Still, the new surge is slowing the recovery. US Foods this week said its restaurant case volume has slowed in the second half of November as the virus spreads and states close off dine-in service.
That has also slowed holiday parties and other events that traditionally carry restaurants through the season.
Other data reveal similar trends. According to data from the software company Crunchtime, total restaurant sales slowed from 83% of year-ago levels in early October to 80% in the first half of November.
But full-service restaurants slowed considerably, from 78% in early October—a post-pandemic high—to 67% the week ended Nov. 22.
Data from OpenTable also shows a slowdown in the second half of November. Seated diners through the service was down 55.6% in the second half of November, from a decline of 47.5% in the first half of the month and a decline of 41% in October.
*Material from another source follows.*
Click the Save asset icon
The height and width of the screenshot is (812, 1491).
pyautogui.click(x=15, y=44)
According to Black Box Intelligence, industry same-store sales declined 10.3% in November, the worst result for that index since August.
Other concepts, unsurprisingly, have fared better. Fast-casual sales were down just 2% in the week ended Nov. 22, according to Crunchtime, while quick-service restaurant sales were down 1%, according to the company, which bases its benchmark on its customers’ sales.
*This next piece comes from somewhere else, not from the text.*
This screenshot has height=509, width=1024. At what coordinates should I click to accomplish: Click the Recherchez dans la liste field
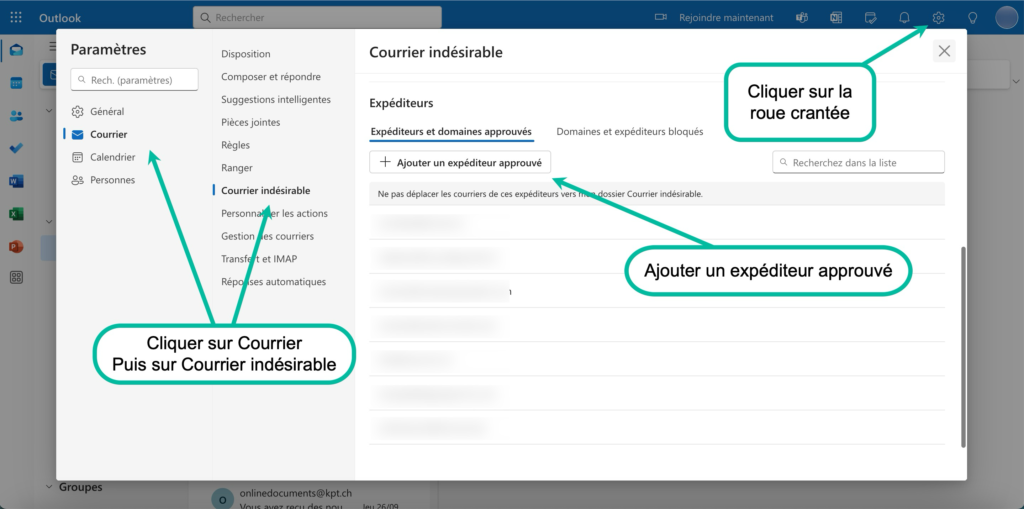[858, 162]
The surge in the virus and state shutdowns have shed another light on concerns about the independent restaurant, in particular, which doesn’t have the access to capital and ability to access technology that have carried chains during the past nine months. Many of these restaurants fear they may not make it until the vaccine begins to deploy next year.
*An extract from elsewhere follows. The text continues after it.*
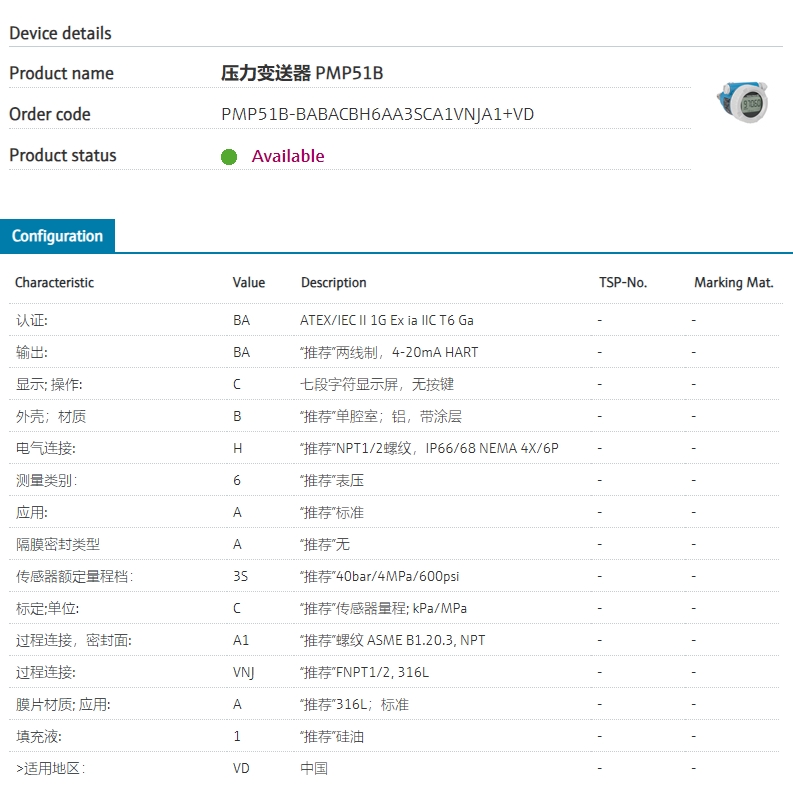Click the Available product status text

click(x=288, y=156)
US Foods has estimated permanent closures among independent restaurants to be in the mid-single digits—or about 5% of independent operators. If that’s the case that ultimately will be better than most anticipated back in March.
What’s more, Locascio said, demand for independent restaurants was strong before the pandemic and should be strong afterwards, too. “Even if you have some closures, it doesn’t mean the demand likely goes away as opposed to returning over time as people eat there,” he said. “So expect independents to remain strong over the longer term. It could look a little different with the specific operators over that time, but we feel very good about independents over time.”